“I shan’t; I want it, I tell you. My health.”

“Give it me.”

You could be firm with him in the morning. She locks up the bottle in the cupboard, slips the key inside her dress, and begins to open the sardines. He is almost in tears, “insulted, by a girl, my daughter. When it was for the good of my health, as I was ill.” But he wasn’t such a fool, oh no. He had a dozen beneath the floor of the study. He had wanted to drink more lately, and the girl always regulated his bottle a day carefully.

“Damn, I’ve cut myself with the tin-opener.”

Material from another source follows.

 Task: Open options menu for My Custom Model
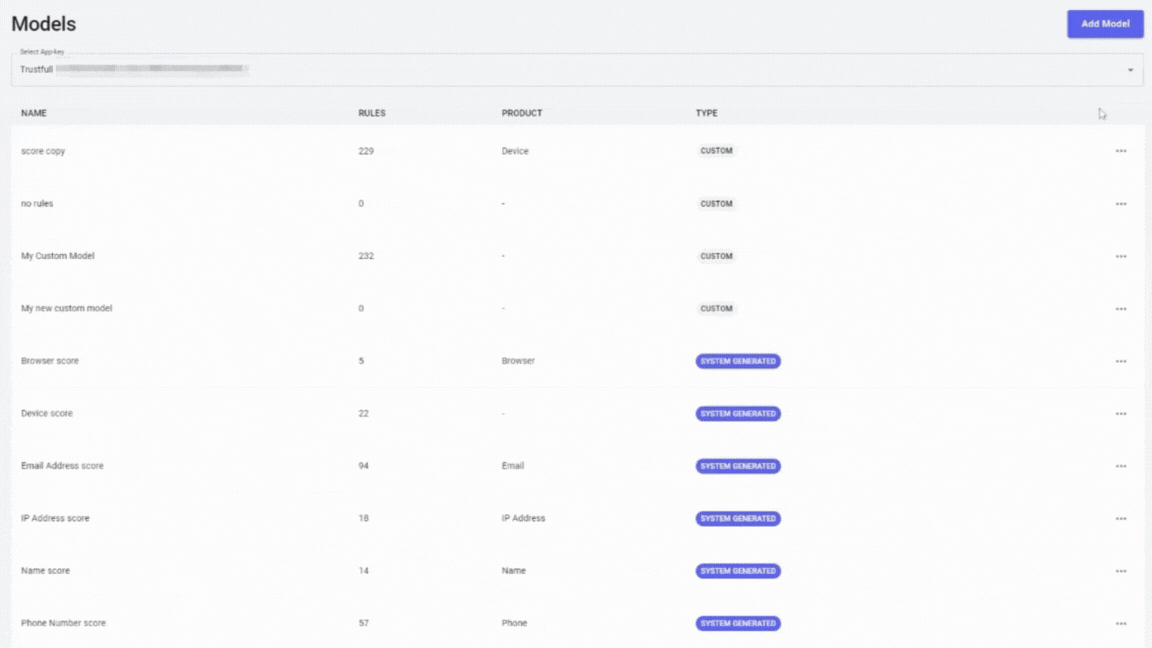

There is a gash in her thumb, and she bleeds into the oil which floats over the sardines. Serve her right, now she would get blood-poisoning, her hand would swell and go purple, and it would hurt. They would die in agony together. Think of the headlines in the evening papers, the world would hear of him at last: “AMAZING DISCOVERY IN LONELY COTTAGE,” then lower down, “UNFROCKED GENIUS AND HIS BEAUTIFUL DAUGHTER FOUND DEAD.” Beautiful. Was she? Yes, of course she was, as good as anyone’s daughter anyway, except for the scar. The scar, it was like a bad dream, he had a hazy memory of her taunting him, of his throwing the bottle and missing, and of throwing one of the broken bits, and of catching her with it on the cheek. It was horrible. Still it was what a genius would have done. He was so weak this morning. What was he thinking about? Yes, suicide, and the headlines in the papers. But in any case it would be over in three days. What was the use of it all? And what was he eating, blood-stained sardine? He did feel sick. Cancer.

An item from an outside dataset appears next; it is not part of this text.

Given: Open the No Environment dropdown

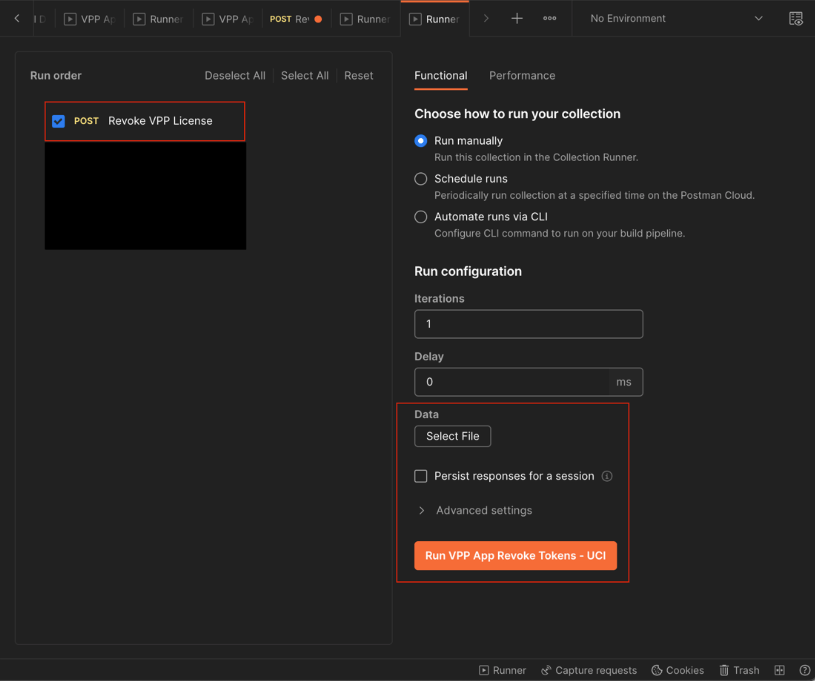Looking at the screenshot, I should (x=675, y=18).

She had bound up her finger in a handkerchief, and was eating sardines on slabs of bread-and-butter, heads and tails, while he unconsciously cut these off. She eats with quick hunger, her chin is greasy with the oil coming from the corners of her mouth. She says thickly:

“I love sardines, and the oil is the best thing about them.”

No answer.

Poor Father, he was in for a bad day, for it was going to be very hot, and he must have had a bad night, he was a little worse than usual. And he did hate sardines so, but there was nothing else to eat, except the kipper in tomato sauce, and they were going to have a tin of that for lunch. Father was really not very well, perhaps this talk of cancer wasn’t all nonsense. But it must only be the drink. He was such a nasty sight, with his finicky tastes and his jumpy ways. Think if George were there across the table, eating with a strong appetite, with his strong, dirty nails, the skin half grown over them, instead of Father’s white ones, the last thing about himself that he spent any trouble over. They were one of his ways of passing the time, while she slaved. There would be something behind his honey-coloured eyes, a strong hard light, instead of blue wandering, weak ones. His face would be brick-red with the sun, his flesh inside the open shirt collar—there would be no starch about him—would be gold with a blue vein here and there; he would be so strong, it would be wonderful to be so frightened of him. Gold. While that weak creature over there, why even his beard was bedraggled and had lost its colour. Yet there were times when his body filled out and his voice grew, and when his beard flamed. Her fingers crept to the scar on her cheek, it had been wonderful that night. You felt a slave, a beaten slave.

But it was the scar that frightened George. His eyes would stray to the scar and look at it distrustfully; at first he had looked at her dress with horror, but she had not made that mistake again. Still he never spoke, which was so annoying, but lately there had been more confidence and shrewdness in his eyes. But the others did use to say something, all except Jim, he had been worse than George. Of course, no one ever saw her with him, it would scare him if the village began to talk. But it was very exciting. It was incredible to think how the days had passed without him.